Machine‑learning fusion of hourly E-GVAP near‑real‑time GNSS ZTD: ERA5-referenced evaluation and uncertainty estimation

Hourly near-real-time (NRT) GNSS zenith total delay (ZTD) observations provide continuous information on tropospheric variability and are increasingly used for tropospheric monitoring. Within E‑GVAP, many analysis centres (ACs) deliver hourly NRT ZTD estimates over Europe. While this multi‑centre setup provides redundancy, analysis-to-analysis differences in processing strategies and varying data availability/latency introduce time and site-dependent inconsistencies that complicate downstream use.

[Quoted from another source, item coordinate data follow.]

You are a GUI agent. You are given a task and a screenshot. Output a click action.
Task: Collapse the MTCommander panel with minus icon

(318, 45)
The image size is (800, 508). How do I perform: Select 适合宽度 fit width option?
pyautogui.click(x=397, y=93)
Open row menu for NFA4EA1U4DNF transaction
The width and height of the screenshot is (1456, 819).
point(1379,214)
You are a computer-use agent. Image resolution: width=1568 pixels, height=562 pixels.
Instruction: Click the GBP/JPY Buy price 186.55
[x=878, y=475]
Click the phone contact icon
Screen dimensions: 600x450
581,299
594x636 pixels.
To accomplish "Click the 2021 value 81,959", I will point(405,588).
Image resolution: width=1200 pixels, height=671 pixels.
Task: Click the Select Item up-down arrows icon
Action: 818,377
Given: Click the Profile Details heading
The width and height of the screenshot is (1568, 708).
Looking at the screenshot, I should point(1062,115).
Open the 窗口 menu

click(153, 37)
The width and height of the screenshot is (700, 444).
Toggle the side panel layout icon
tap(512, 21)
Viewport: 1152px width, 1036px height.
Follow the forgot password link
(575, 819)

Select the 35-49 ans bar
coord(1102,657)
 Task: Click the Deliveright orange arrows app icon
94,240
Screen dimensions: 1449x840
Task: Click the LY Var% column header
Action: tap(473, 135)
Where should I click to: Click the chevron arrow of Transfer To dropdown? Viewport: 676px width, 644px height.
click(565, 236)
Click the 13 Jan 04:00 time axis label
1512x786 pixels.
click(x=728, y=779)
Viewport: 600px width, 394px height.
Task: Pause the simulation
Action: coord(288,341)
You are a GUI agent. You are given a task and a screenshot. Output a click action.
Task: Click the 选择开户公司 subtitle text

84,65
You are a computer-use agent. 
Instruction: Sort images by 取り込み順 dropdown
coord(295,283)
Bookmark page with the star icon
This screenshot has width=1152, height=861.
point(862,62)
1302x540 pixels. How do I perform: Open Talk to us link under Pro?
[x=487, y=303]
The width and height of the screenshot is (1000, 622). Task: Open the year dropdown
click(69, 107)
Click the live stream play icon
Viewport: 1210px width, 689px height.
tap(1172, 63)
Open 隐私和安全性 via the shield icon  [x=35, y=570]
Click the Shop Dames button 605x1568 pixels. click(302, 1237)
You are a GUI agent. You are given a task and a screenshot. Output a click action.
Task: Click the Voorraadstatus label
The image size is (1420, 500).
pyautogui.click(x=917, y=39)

We present a machine‑learning (ML) fusion framework that combines hourly NRT ZTD from E-GVAP AC streams into a single, quality-controlled consensus ZTD with an associated uncertainty estimate. The ML component is formulated as a lightweight supervised “ensemble/meta‑learner”, where each AC is treated as an expert and the model learns adaptive, station, and time-dependent weights from features derived only from the NRT streams and station metadata. Predictors include Inter AC consistency metrics (spread/robust dispersion), recent ZTD tendencies, station coordinates, and completeness (latency indicators). The ML fusion is benchmarked against robust non‑ML baselines (mean, median, and best single‑AC selection).

To avoid dependency on post‑processed tropospheric final products (e.g., IGS/CODE final ZTD), performance is assessed against ERA5 reanalysis by deriving station‑specific hourly tropospheric delays at each GNSS site, accounting for model and station height differences. Station surface pressure is used to compute the hydrostatic delay and isolate the wet delay component, enabling targeted evaluation of humidity‑driven variability. We quantify bias, dispersion, and temporal variability for individual AC solutions and for the fused product, and examine how learned weights and uncertainty respond to changing meteorological regimes and data availability. The resulting hourly and uncertainty/QC information support more reliable NRT tropospheric products for monitoring and assimilation‑oriented workflows.